→ Stored items
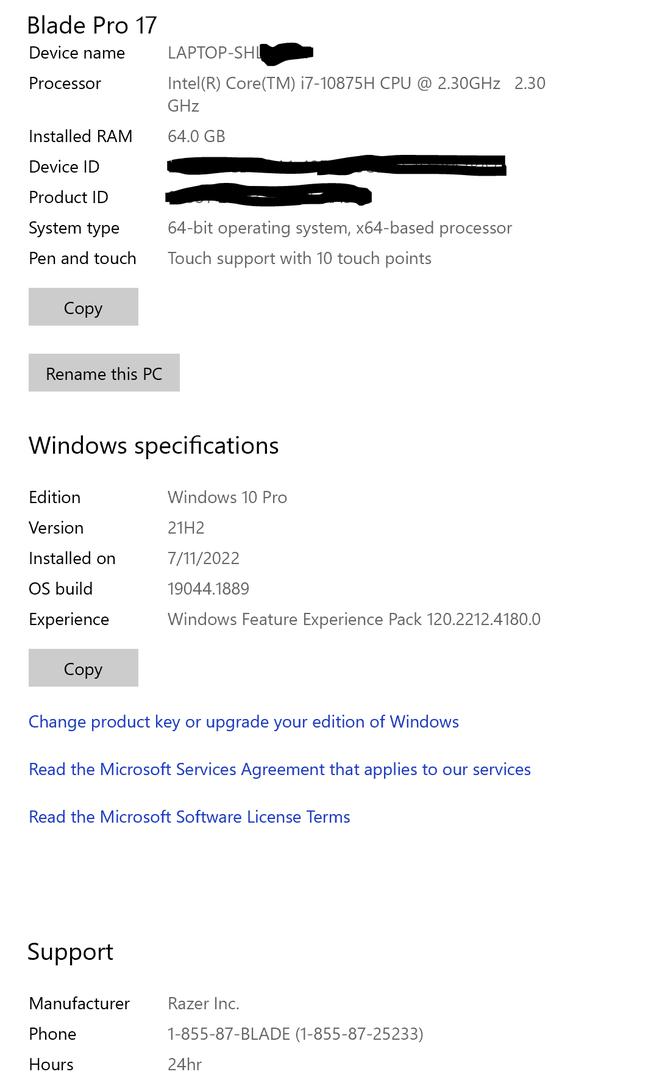Click the Copy button under device specifications

tap(83, 308)
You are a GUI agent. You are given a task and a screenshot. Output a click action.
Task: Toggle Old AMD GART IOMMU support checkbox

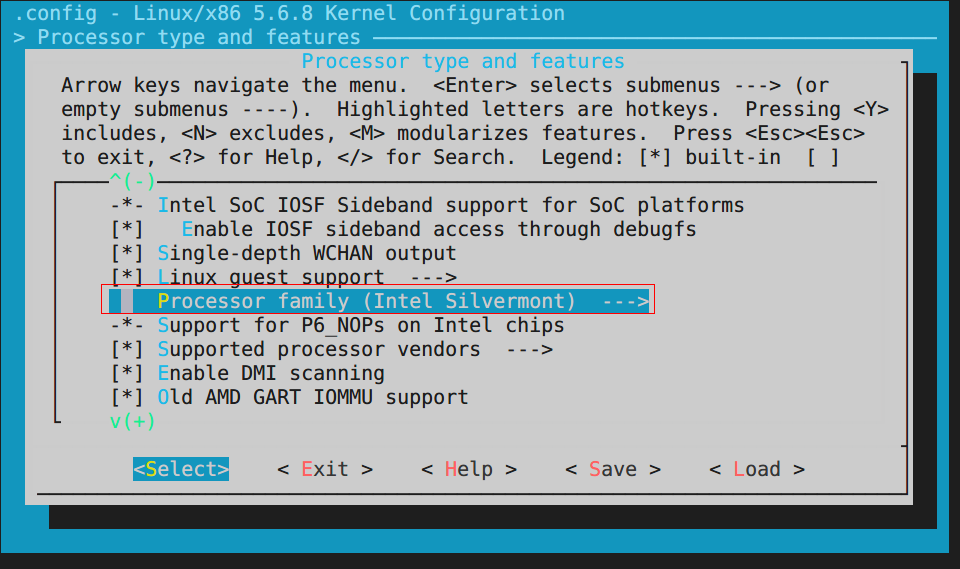pyautogui.click(x=127, y=397)
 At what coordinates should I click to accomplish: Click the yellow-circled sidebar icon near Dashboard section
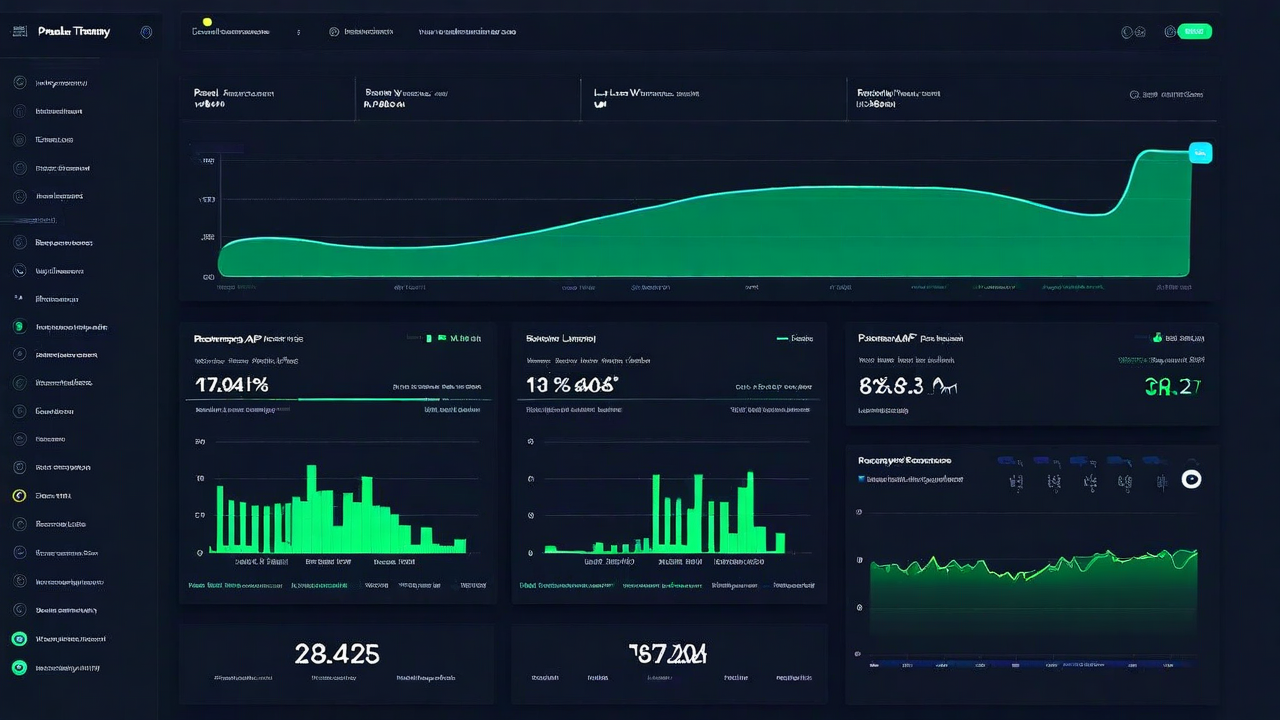point(20,495)
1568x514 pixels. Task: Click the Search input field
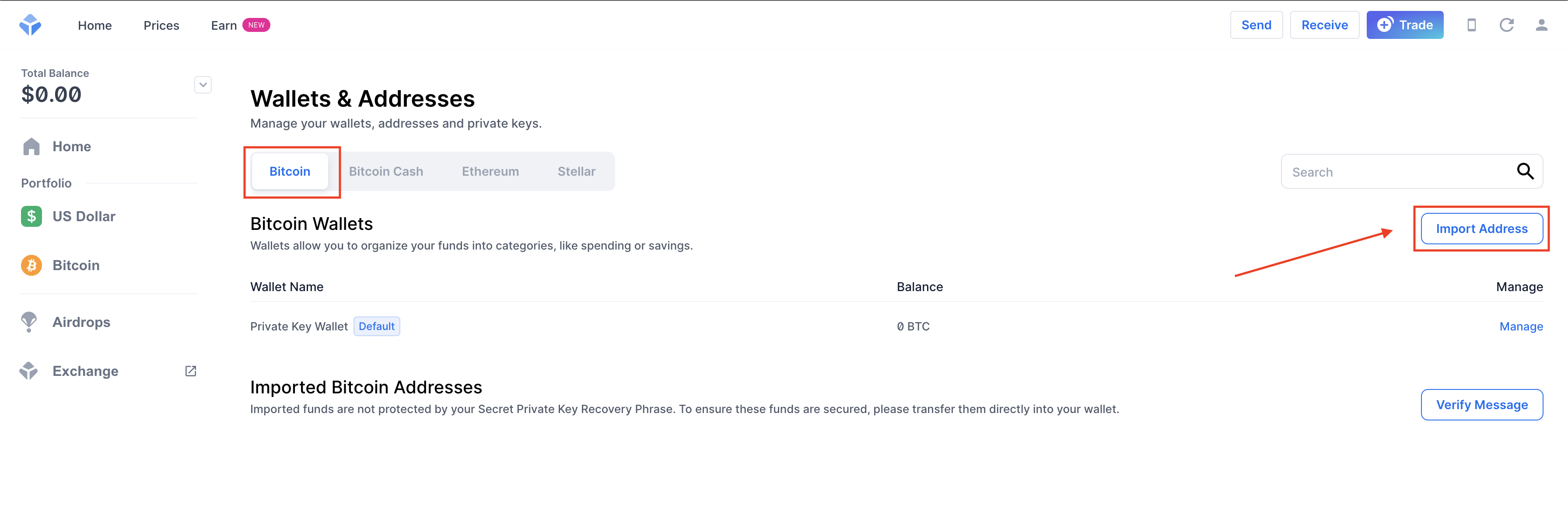coord(1400,171)
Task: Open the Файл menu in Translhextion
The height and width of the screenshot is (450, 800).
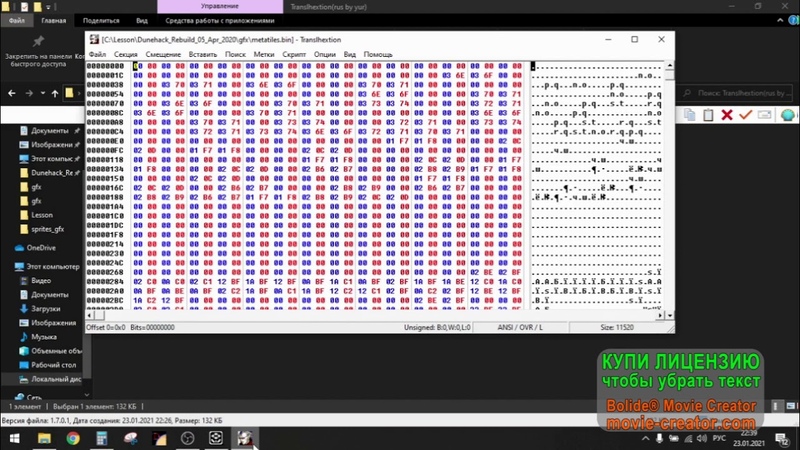Action: 97,54
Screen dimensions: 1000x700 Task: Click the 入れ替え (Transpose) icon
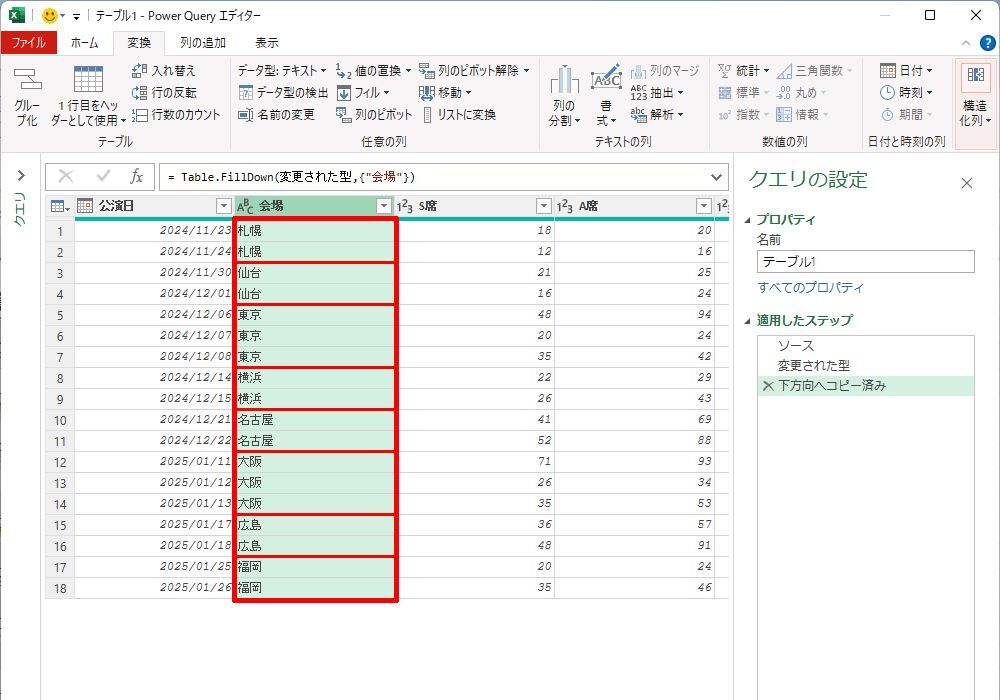pyautogui.click(x=140, y=71)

→ Activity
Beginning at the line that contains "Task: Open the Файл menu in Translhextion" and ending at the last line of the data, return each line exactly; no picture belongs in the copy.

→ Task answer
Task: Open the Файл menu in Translhextion
The height and width of the screenshot is (450, 800).
Action: 97,54
Screen dimensions: 1000x700 Task: Click the 入れ替え (Transpose) icon
pyautogui.click(x=140, y=71)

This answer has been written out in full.